▶ **Written tasks**
1) Decide whether each statement (a) to (c) agrees with the passage on FK Tekstilac Derventa. Answer yes or no for each, and quote the words of the passage that decide it. (a) The Derventa City Stadium has a capacity of 1,500 seats. (b) FK Dečko was formed after FK Tekstilac. (c) In the third match of the 1966/67 series, Tekstilac beat FK Budućnost Banovići 5:0.
2) Please extract the stretch of the passage on FK Tekstilac Derventa from "Fudbalski klub Tekstilac" through "Bosnia and Herzegovina.", copied word for word.

▶ **Given passage**
Fudbalski klub Tekstilac Derventa () is a professional association football club from the town of Derventa, Republika Srpska that is situated in Bosnia and Herzegovina.

Tekstilac currently plays in the First League of the Republika Srpska and plays its home matches on the Derventa City Stadium which has a capacity of 1,500 seats.

History

The first football club in Derventa before World War II was FK Dečko which was formed before FK Tekstilac. After World War II FK Dečko merged into FK Tekstilac Derventa.

In the long and rich history of FK Tekstilac Derventa, the teams which played between 1960 and 1968 will be remembered as one of the most talented and the best. The creator and leader of this brilliant team was the legendary attacker Faruk Tarabar. He had plenty football experience and excellent pedagogical skills. He managed to compose the talent and skill of that excellent Tekstilac generation.

Those teams brought many of their fans to the stadium to cheer for FK Tekstilac. Fans came to games in big numbers and players of Tekstilac gave them unforgettable times in that period.

The start of the series in 1966/67 was memorable because Tekstilac, in the first three matches, beat first team of FK Radnik Bijeljina with 5:0, then in next game they did the same thing to team of NK Zvijezda Gradačac (also they beat them 5:0), and in third match Tekstilac beat FK Budućnost Banovići in Banovići with 5:1.

▶ **Available data**
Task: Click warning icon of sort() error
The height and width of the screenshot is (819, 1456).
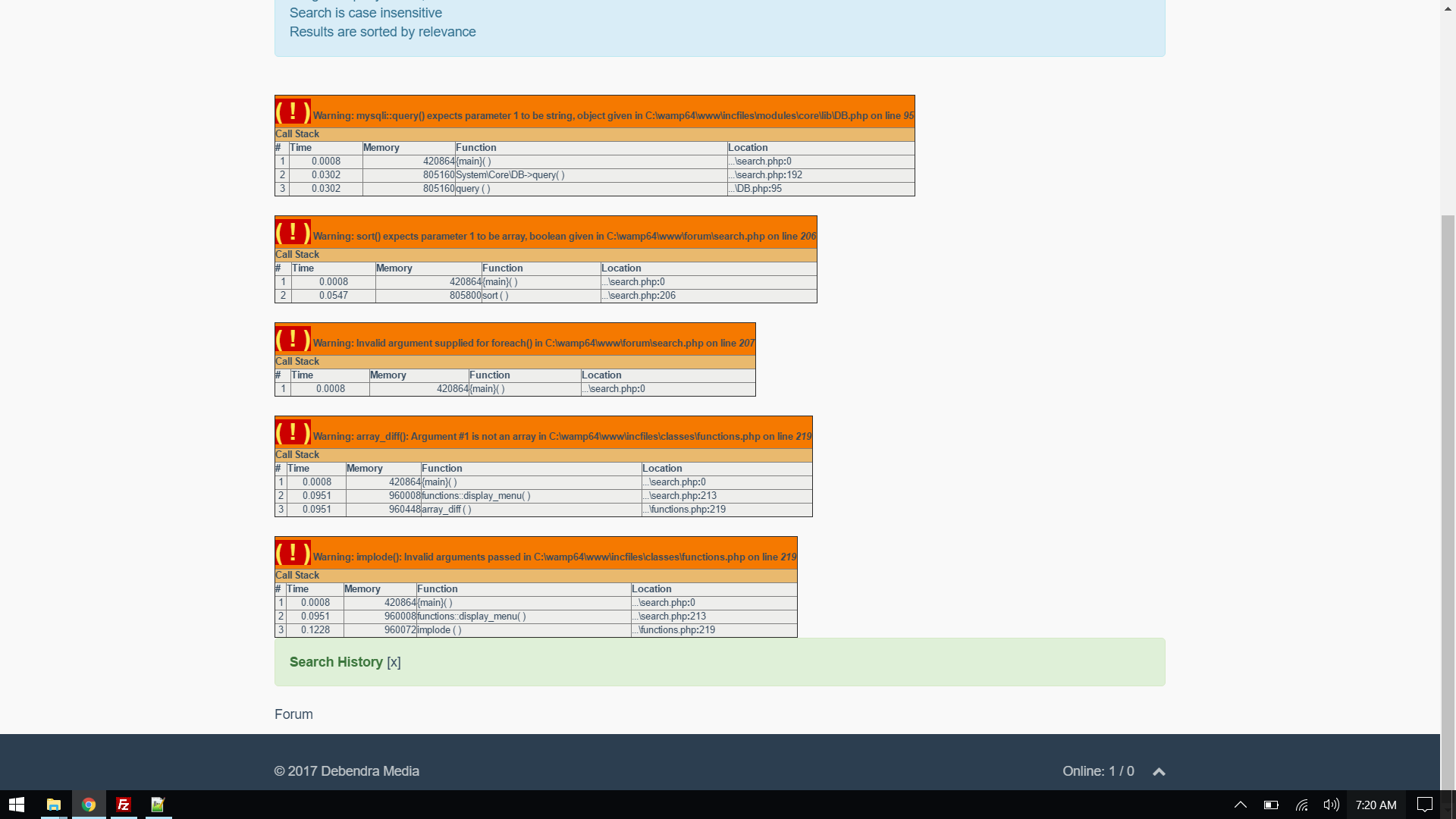Action: [293, 233]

▶ **The answers**
1)
(a) Yes: "which has a capacity of 1,500 seats"
(b) No: "FK Dečko which was formed before FK Tekstilac"
(c) No: "Tekstilac beat FK Budućnost Banovići in Banovići with 5:1"

2)
Fudbalski klub Tekstilac Derventa () is a professional association football club from the town of Derventa, Republika Srpska that is situated in Bosnia and Herzegovina.